• [Task directions]
Give the records back exactly as written, but without the images.

Collected data entries:
———
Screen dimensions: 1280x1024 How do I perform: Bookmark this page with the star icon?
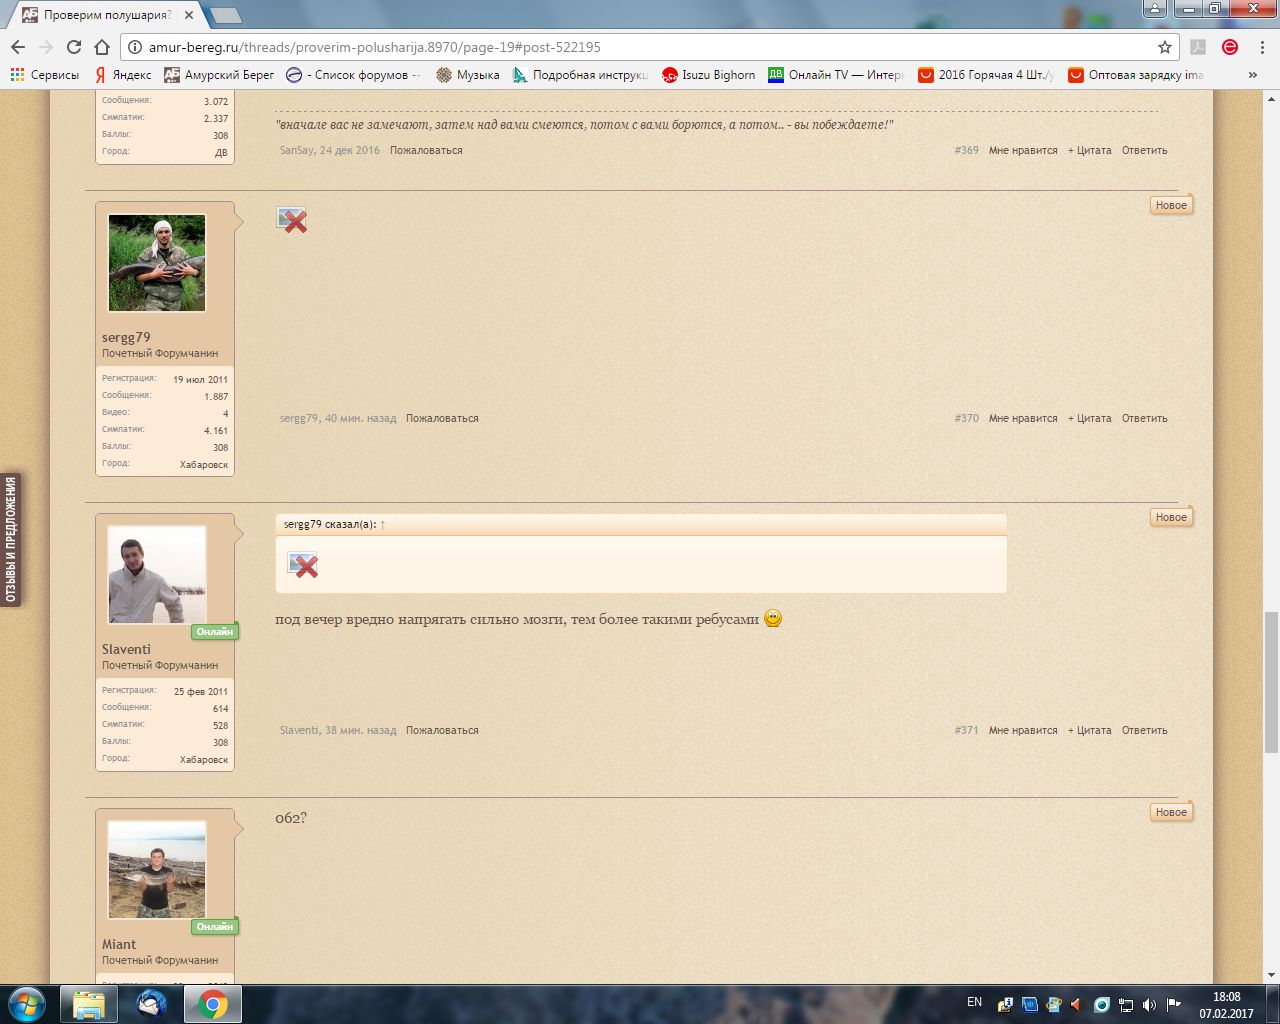pyautogui.click(x=1164, y=47)
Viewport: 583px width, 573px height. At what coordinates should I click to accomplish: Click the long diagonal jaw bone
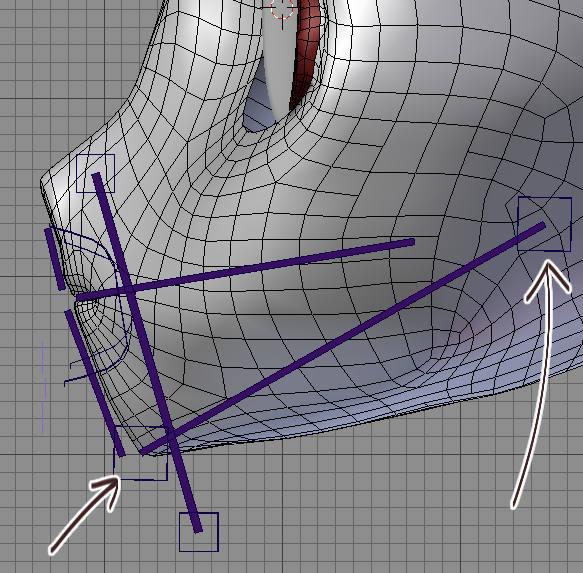(342, 339)
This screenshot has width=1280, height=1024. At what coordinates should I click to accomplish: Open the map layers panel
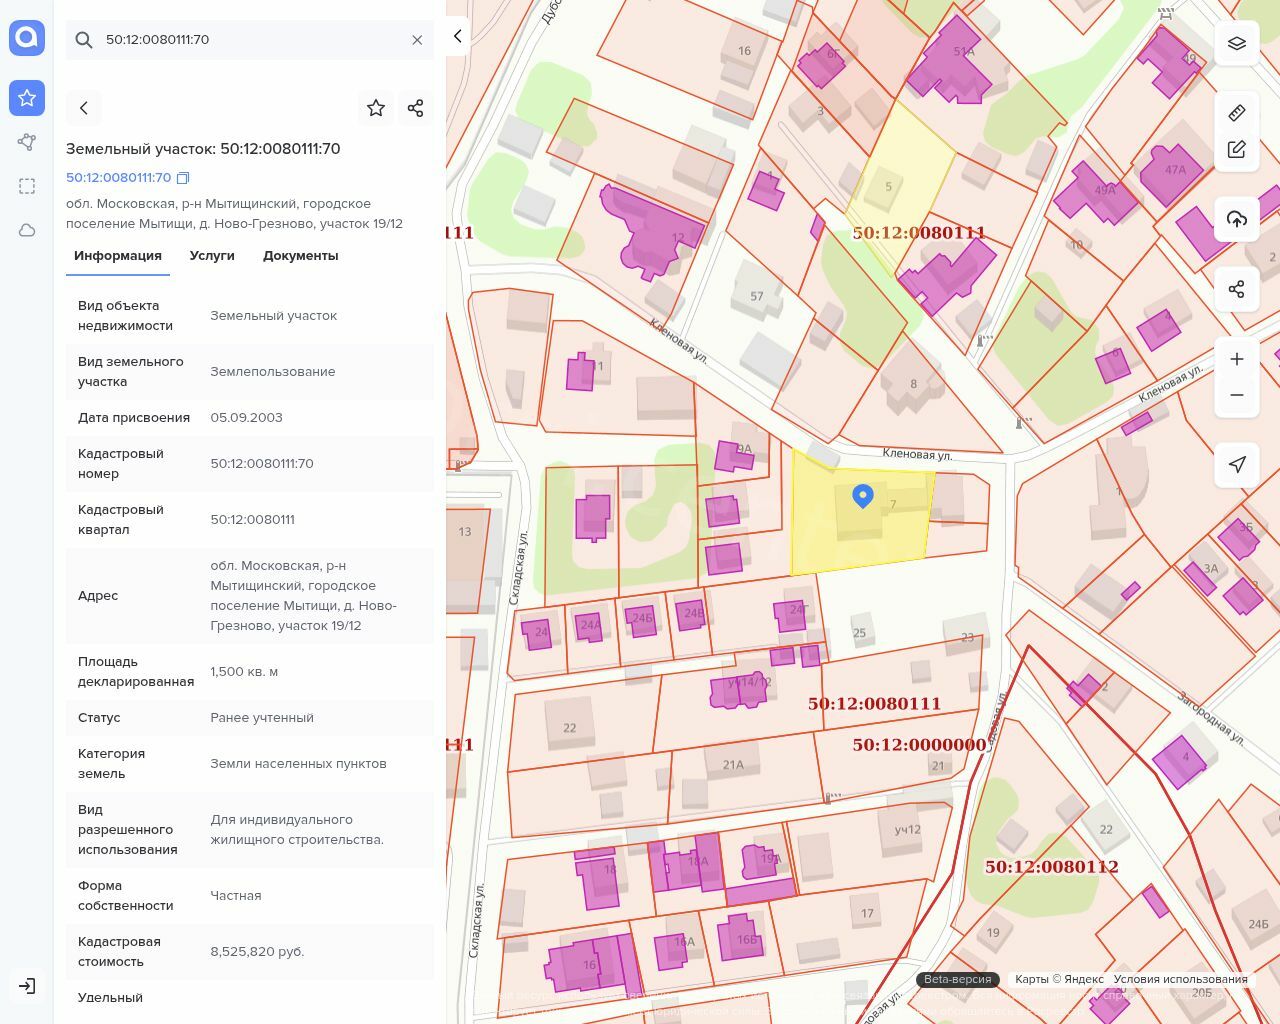point(1237,43)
———
• [Answer for the task]
Screen dimensions: 1280x1024 How do I perform: Bookmark this page with the star icon?
pyautogui.click(x=1164, y=47)
Viewport: 583px width, 573px height. At what coordinates should I click to accomplish: Click the long diagonal jaw bone
(342, 339)
This screenshot has width=1280, height=1024. At what coordinates should I click to accomplish: Open the map layers panel
point(1237,43)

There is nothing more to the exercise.